We conducted a survey among 50 developers from various backgrounds to validate the output of “GeneUS”. We sent email invitations to 76 prospective participants who are working in five different software development industries, and 2 universities located in the USA and Canada.

Table 1: RUST Survey Questionnaire
R Q1. How readable do you think these user-stories are?
Q2. How grammatically correct are the user stories?
Q3. How do you rate the spelling accuracy in the output text?
Q4. Are the descriptions too verbal and contain redundant information?
Q5. How readable do you think these test cases are?
U Q1. How would you rate the semantic meanings accuracy in the user stories?
Q2. How would you rate the clarity of the language used in the user stories?
Q3. How comprehensible were the user stories provided to you?
Q4. Did you encounter any difficulties in understanding the content of the user stories?
Q5. Did you feel confident in your understanding of the objectives and requirements outlined in the user stories?
S Q1. Did you find the user stories contained sufficiently specific information to estimate the effort required for implementation?
Q2. How well-specified were the acceptance criteria outlined in the user stories?
Q3. Were there any essential details missing from the user stories that you believe would be crucial for effective implementation?
Q4. How well-specified were the test scenarios outlined in the test cases?
Q5. How confident are you to break the stories down to multiple sub-tasks given the specifications?
T Q1. How well do the given test cases perform the technical requirements and the corner cases?
Q2. Do you think the design of the deliverables complies with the software engineering best practices?
Q3. The user stories interpret the user/stakeholders’ statements into technical language including technical details and insights?
Q4. The user stories adequately outline the technical requirements and constraints for the given tasks.
Q5. Were there any ambiguities or inconsistencies in the technical details provided within the user stories?

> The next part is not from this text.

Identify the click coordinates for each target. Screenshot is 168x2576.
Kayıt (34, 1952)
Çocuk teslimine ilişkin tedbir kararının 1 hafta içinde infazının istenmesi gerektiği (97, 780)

The survey questionnaire focuses on the standard quality attributes of a good user story and allows participants to provide their feedback guided by RUST. Table 1 shows the survey questions we sent to the participants. The first column indicates the categories of the questions where R, U, S, and T represents Readability, Understandability, Specifiability, and Technical aspects respectively. The survey response is discussed in details in Section 4.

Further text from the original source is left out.